Please write out every entry below, word for word.

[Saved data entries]
^^^^^^^^

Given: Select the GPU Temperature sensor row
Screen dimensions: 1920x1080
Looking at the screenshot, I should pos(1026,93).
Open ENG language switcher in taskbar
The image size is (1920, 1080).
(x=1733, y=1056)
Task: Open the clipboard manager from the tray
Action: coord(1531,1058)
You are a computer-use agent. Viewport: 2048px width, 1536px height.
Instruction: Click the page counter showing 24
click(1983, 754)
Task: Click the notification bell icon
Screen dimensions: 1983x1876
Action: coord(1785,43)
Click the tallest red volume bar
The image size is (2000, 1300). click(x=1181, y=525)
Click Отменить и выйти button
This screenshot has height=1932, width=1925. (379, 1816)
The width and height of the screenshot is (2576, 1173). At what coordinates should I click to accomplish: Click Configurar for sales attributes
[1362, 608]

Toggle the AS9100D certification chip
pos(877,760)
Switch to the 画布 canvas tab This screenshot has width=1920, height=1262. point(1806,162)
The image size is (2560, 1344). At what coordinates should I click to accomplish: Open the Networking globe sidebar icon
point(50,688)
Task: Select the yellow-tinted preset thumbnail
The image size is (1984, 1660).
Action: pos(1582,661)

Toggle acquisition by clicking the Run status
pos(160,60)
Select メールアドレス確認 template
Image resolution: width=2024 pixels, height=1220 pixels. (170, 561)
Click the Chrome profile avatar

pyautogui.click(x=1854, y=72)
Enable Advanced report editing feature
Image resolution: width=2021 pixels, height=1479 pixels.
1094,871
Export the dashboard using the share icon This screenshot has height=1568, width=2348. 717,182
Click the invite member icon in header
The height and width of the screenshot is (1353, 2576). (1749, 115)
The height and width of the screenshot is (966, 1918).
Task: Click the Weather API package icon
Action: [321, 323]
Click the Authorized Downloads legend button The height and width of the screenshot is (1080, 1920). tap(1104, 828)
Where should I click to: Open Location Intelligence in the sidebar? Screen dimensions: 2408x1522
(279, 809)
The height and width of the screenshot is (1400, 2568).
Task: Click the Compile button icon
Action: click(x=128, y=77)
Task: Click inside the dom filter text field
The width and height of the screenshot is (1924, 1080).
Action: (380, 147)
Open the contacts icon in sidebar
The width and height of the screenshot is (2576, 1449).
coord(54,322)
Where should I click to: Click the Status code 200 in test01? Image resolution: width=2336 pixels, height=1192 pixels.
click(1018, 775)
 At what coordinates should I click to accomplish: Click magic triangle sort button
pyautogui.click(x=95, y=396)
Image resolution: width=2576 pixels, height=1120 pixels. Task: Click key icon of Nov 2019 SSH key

^^^^^^^^

- **Task answer**
Given: Select the GPU Temperature sensor row
Screen dimensions: 1920x1080
Looking at the screenshot, I should pos(1026,93).
Open ENG language switcher in taskbar
The image size is (1920, 1080).
(x=1733, y=1056)
Task: Open the clipboard manager from the tray
Action: coord(1531,1058)
You are a computer-use agent. Viewport: 2048px width, 1536px height.
Instruction: Click the page counter showing 24
click(1983, 754)
Task: Click the notification bell icon
Screen dimensions: 1983x1876
Action: coord(1785,43)
Click the tallest red volume bar
The image size is (2000, 1300). click(x=1181, y=525)
Click Отменить и выйти button
This screenshot has height=1932, width=1925. (379, 1816)
The width and height of the screenshot is (2576, 1173). At what coordinates should I click to accomplish: Click Configurar for sales attributes
[1362, 608]

Toggle the AS9100D certification chip
pos(877,760)
Switch to the 画布 canvas tab This screenshot has width=1920, height=1262. point(1806,162)
The image size is (2560, 1344). At what coordinates should I click to accomplish: Open the Networking globe sidebar icon
point(50,688)
Task: Select the yellow-tinted preset thumbnail
The image size is (1984, 1660).
Action: pos(1582,661)

Toggle acquisition by clicking the Run status
pos(160,60)
Select メールアドレス確認 template
Image resolution: width=2024 pixels, height=1220 pixels. (170, 561)
Click the Chrome profile avatar

pyautogui.click(x=1854, y=72)
Enable Advanced report editing feature
Image resolution: width=2021 pixels, height=1479 pixels.
1094,871
Export the dashboard using the share icon This screenshot has height=1568, width=2348. 717,182
Click the invite member icon in header
The height and width of the screenshot is (1353, 2576). (1749, 115)
The height and width of the screenshot is (966, 1918).
Task: Click the Weather API package icon
Action: [321, 323]
Click the Authorized Downloads legend button The height and width of the screenshot is (1080, 1920). tap(1104, 828)
Where should I click to: Open Location Intelligence in the sidebar? Screen dimensions: 2408x1522
(279, 809)
The height and width of the screenshot is (1400, 2568).
Task: Click the Compile button icon
Action: click(x=128, y=77)
Task: Click inside the dom filter text field
The width and height of the screenshot is (1924, 1080).
Action: (380, 147)
Open the contacts icon in sidebar
The width and height of the screenshot is (2576, 1449).
coord(54,322)
Where should I click to: Click the Status code 200 in test01? Image resolution: width=2336 pixels, height=1192 pixels.
click(1018, 775)
 At what coordinates should I click to accomplish: Click magic triangle sort button
pyautogui.click(x=95, y=396)
Image resolution: width=2576 pixels, height=1120 pixels. Task: Click key icon of Nov 2019 SSH key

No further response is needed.